La tragedia de un ambicioso
Un agente de bienes raíces le comentó que recién llegaba de la tierra de los baskires (como son llamados los del pueblo iranio que habitan en Rusia) donde había comprado una vasta extensión de tierra por un precio ínfimo.
De inmediato Pahom encomienda la finca a su familia y parte con su criado a la búsqueda de aquellas tierras, llevando consigo algunos regalos para sus futuros vendedores como bien lo sugiriera dicho agente.
Los baskires ponen a Pahom en contacto con el jefe de las tierras y le dicen que, lo que lo llevaba hasta donde ellos era su interés de adquirir nuevos terrenos.
Después del jefe escucharlo le dice: “De acuerdo. Escoge la tierra que te plazca. Tenemos tierras en abundancia”. Pahom le pregunta: “¿Cuál será el precio?”; a lo que el jefe respondió: “Nuestro precio es siempre el mismo: mil rublos por día”.
Luego de ponerse de acuerdo el jefe le explica el método de compra, que consiste en lo siguiente: Pahom tenía que tomar un punto de inicio y recorrer como quisiera la cantidad de tierra que deseaba y regresar el mismo día antes de la puesta del sol. Así toda la tierra recorrida sería suya. De lo contrario perdía el dinero.
La jornada era al día siguiente. Por lo que Pahom, el tiempo que estuvo solo esperando, maquinaba todo lo que iba a hacer cuando obtuviese toda la tierra que pensaba marcar.
Al amanecer empezó el recorrido. Pahom, horas después de avanzar bastante se detiene a descansar y recobrar fuerzas, siendo a penas mediodía. Sin embargo, lo recorrido hasta ese momento era suficiente como para mantener a toda su descendencia por el resto de sus días y marcharse a casa habiendo logrado lo que, probablemente, nunca antes se había hecho.

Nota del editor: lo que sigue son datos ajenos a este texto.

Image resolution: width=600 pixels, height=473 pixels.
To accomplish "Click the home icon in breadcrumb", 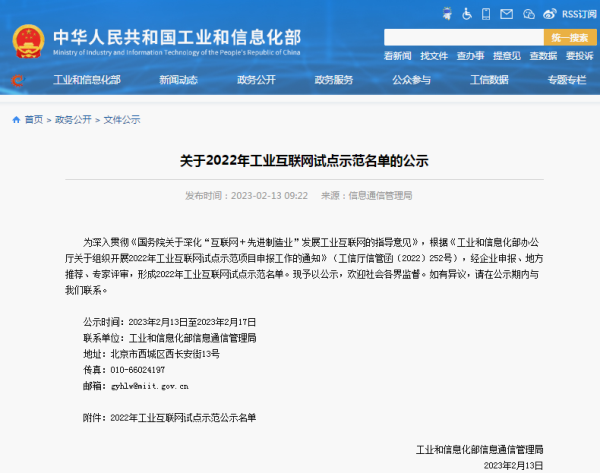I will 16,119.
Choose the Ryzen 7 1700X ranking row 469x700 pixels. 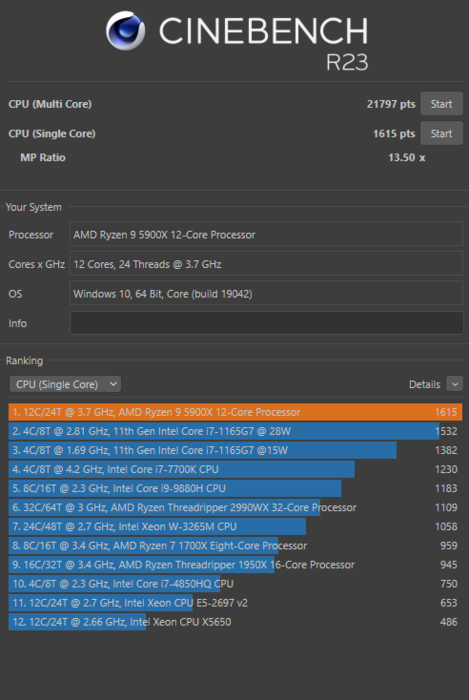coord(235,546)
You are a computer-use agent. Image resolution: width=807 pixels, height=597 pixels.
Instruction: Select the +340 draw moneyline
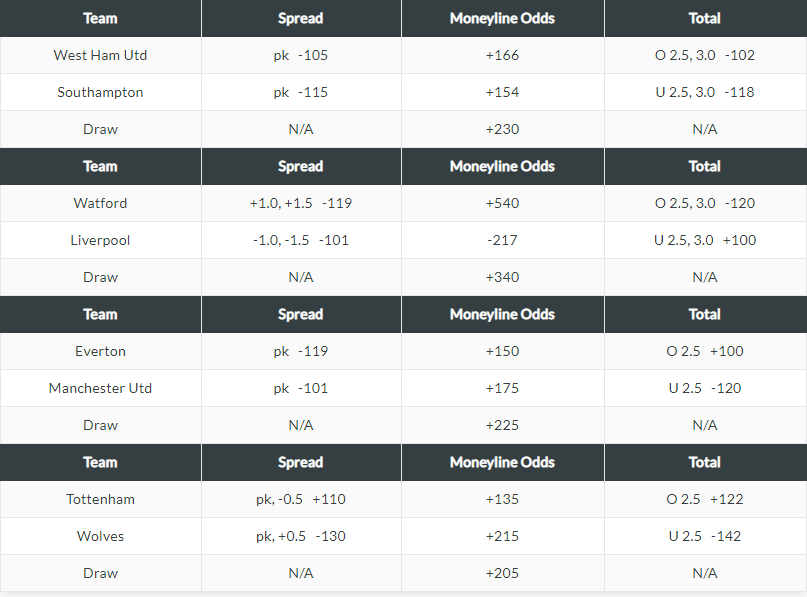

Luego de andar un largo trecho y de abarcar demasiadas tierras se dio cuenta de que empezaba el atardecer y apresuro el paso mientras pensaba: “Cielos, si no hubiera cometido el error de querer demasiado. ¿Qué pasará si llego tarde?”.
Aun estaba lejos de la meta. El sol continuaba ocultándose. Empezó a correr con todas sus fuerzas y se decía a sí mismo: “Ay de mí. He deseado mucho, y lo eché todo a perder. Tengo que llegar antes de que se ponga el sol”.
Sin aliento, con la boca reseca, el corazón acelerado y corriendo hasta más no poder, seguía pensando: “Después que he corrido tanto, me considerarán un tonto si me detengo ahora”. Pensamiento propio de un resentido que no quiere desistir de sus anhelos con tal de superar a quienes tenían una posición privilegiada mucho antes de que el imaginase en su haber tantas tierras.
El sol desaparecía, sus piernas no le respondían igual y estaba exhausto a pesar de estar más cerca y poder ver a quienes lo despidieron alzando los brazos. Siguió corriendo. Escuchaba los gritos y sacó fuerzas para correr más rápido.
Pahom llegó a la meta justo el sol desapareciendo, pero todavía estaba iluminado. Cayó rendido en los pies del jefe de las tierras. Y este último exclamó: “¡Vaya, qué sujeto tan admirable! ¡Ha ganado muchas tierras!”.
Rápidamente el criado de Pahom se acercó para asistirlo y se percató de que botaba sangre por la boca. Pahom estaba fulminantemente muerto.
Al llegar a esta parte de la historia no pude evitar reflexionar sobre lo verdaderamente interesante y curioso del relato: el genio literario y la profunda sagacidad de León Tolstói, que ha trascendido el siglo XIX y que nos sirve en pleno siglo XXI para comprender de lo que es capaz el ser humano cuando su alma esta corroída por el resentimiento, la codicia y la ambición desmedida.
Pareciera, entonces, que las bajezas humanas que estudiara León Tolstói hace dos siglos persisten en la actualidad en igual o mayor proporción, y que lo único que ha ocurrido es un cambio de personaje.
Finalmente, el criado cavó una tumba y allí lo enterró.
Después de tanto arriesgar, tan solo dos metros de tierra, de la cabeza a los pies, era todo lo que necesitaba Pahom.